01:44:18.180 | The first is that for me, it's all feeling.
01:44:22.980 | I don't make hardly any decisions out of thoughts.
01:44:27.540 | I think, I process, I put it all into the hopper,
01:44:31.740 | and the hopper comes out and spits out a feeling,
01:44:33.740 | and the feeling's like, yeah, that's the thing to do.
01:44:36.500 | A hundred percent.
01:44:37.420 | And I know not everybody's like me.
01:44:39.300 | Lots of people aren't like me,
01:44:40.620 | and particularly lots of scientists aren't like me.
01:44:43.460 | You know, but I definitely roll that way.
01:44:45.700 | That is absolutely how I work.
01:44:47.780 | There's something that's related to that
01:44:49.660 | that I think is, you know, philosophically,
01:44:52.540 | and in terms of personal development
01:44:54.020 | and spiritual development stuff,
01:44:55.700 | I think is quite relevant that I think you'll relate to.
01:44:58.540 | My favorite aphorism is know thyself, the oracle.
01:45:03.980 | And I think, because if you don't know yourself,
01:45:10.180 | you can't do anything.
01:45:11.740 | You don't even know where to go.
01:45:13.820 | You can't even orient yourself
01:45:16.300 | at the next thing in your life.
01:45:19.300 | And I think it deserves to have two corollaries
01:45:23.820 | that go with it, or addenda.
01:45:26.500 | Know thyself, be thyself, which is not easy.
01:45:32.020 | It's not easy to really be yourself in this world.
01:45:34.540 | There are all sorts of things telling us
01:45:36.340 | to be something other than what we are.
01:45:38.300 | And the third one is love thyself.
01:45:41.500 | And it's, you know, having gone through much exploration
01:45:48.460 | of yourself and your life and your values and me too,
01:45:51.700 | and all the things we've talked about over time.

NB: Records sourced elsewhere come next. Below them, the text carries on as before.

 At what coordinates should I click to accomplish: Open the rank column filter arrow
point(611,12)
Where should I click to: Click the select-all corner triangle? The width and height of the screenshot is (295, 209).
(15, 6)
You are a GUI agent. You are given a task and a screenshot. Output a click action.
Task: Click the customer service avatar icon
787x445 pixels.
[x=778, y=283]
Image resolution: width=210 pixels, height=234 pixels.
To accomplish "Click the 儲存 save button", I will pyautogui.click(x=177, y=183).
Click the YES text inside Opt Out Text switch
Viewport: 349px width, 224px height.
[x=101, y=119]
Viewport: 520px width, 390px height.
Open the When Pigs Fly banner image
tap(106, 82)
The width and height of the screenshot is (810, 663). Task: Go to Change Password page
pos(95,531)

01:45:53.980 | That's not easy.
01:45:55.140 | Some of us are not necessarily programmed to love ourselves.
01:45:58.500 | And it's a skill.
01:46:00.700 | And I really, I try my best
01:46:05.060 | to be with those three things all the time.
01:46:07.380 | Know thyself, be thyself, love thyself.

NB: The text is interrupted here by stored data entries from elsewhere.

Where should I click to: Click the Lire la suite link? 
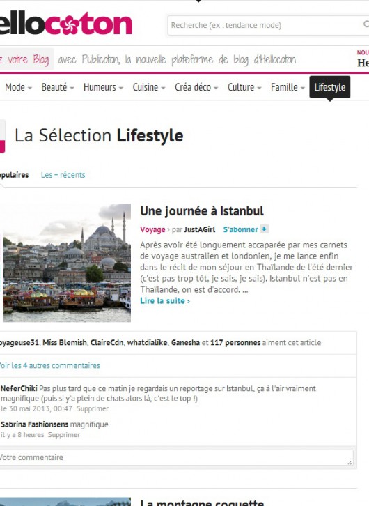tap(165, 301)
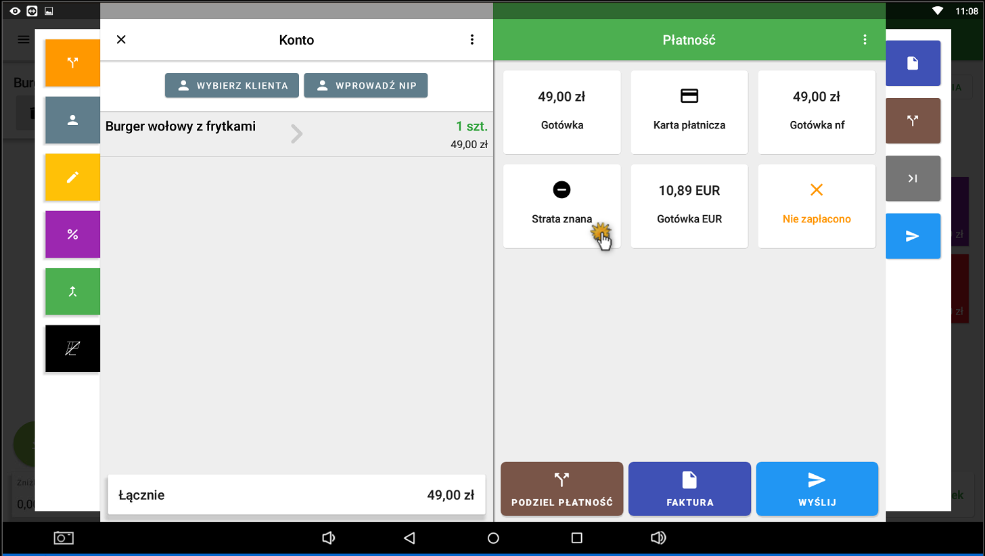The image size is (985, 556).
Task: Click the blue invoice document icon on right
Action: point(913,63)
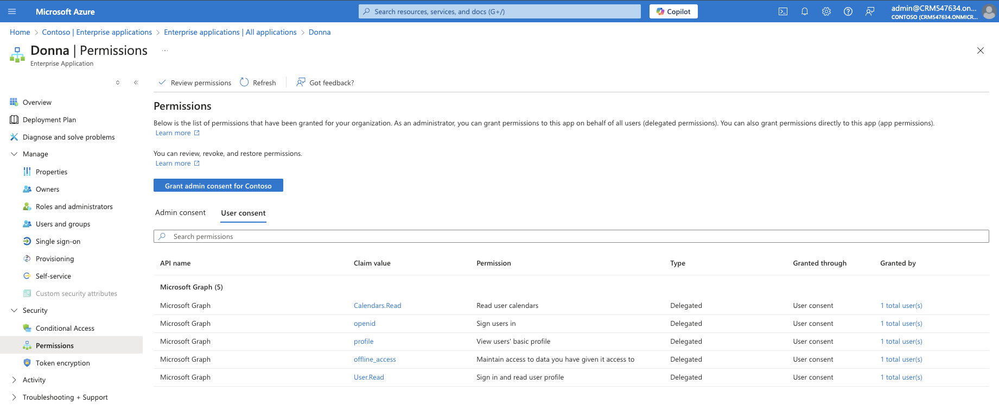Click the Refresh toolbar icon
The image size is (999, 416).
[x=245, y=83]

01:46:10.220 | - Could you elaborate a little bit more
01:46:12.380 | on your process for the third?
01:46:14.460 | This is a concept that has been very challenging
01:46:17.940 | for me and I think for many other people.
01:46:20.500 | And it gets kind of opaque
01:46:25.900 | when it starts getting conflated
01:46:27.660 | with like self-respect and et cetera,
01:46:30.100 | like loving thyself.
01:46:31.780 | Do you have practices?
01:46:33.740 | Do you meditate?
01:46:35.460 | Do you journal?
01:46:36.740 | Do you spend time trying to cultivate a love for self?
01:46:41.460 | - Yeah.
01:46:42.580 | Yeah, I meditate in an informal way
01:46:45.020 | in the morning with my coffee.
01:46:46.940 | Every morning, I make a fantastic cup of coffee
01:46:50.660 | and I sit with it for five or 10 minutes
01:46:53.700 | and take in my world as it's coming toward me
01:46:56.220 | and start to, as I come into the day
01:46:59.140 | and come into consciousness, I meditate like that.
01:47:02.740 | And I have a Ashtanga related yoga practice.
01:47:06.140 | Many of your viewers and listeners
01:47:08.940 | will know about Ashtanga yoga.
01:47:10.260 | It's a very physical, spiritual, traditional yoga practice
01:47:14.900 | that has a deep meditative and breath focus component.
01:47:18.140 | I know you've had lots of episodes
01:47:19.460 | and discussion about the breath
01:47:20.740 | and the importance of that for awareness.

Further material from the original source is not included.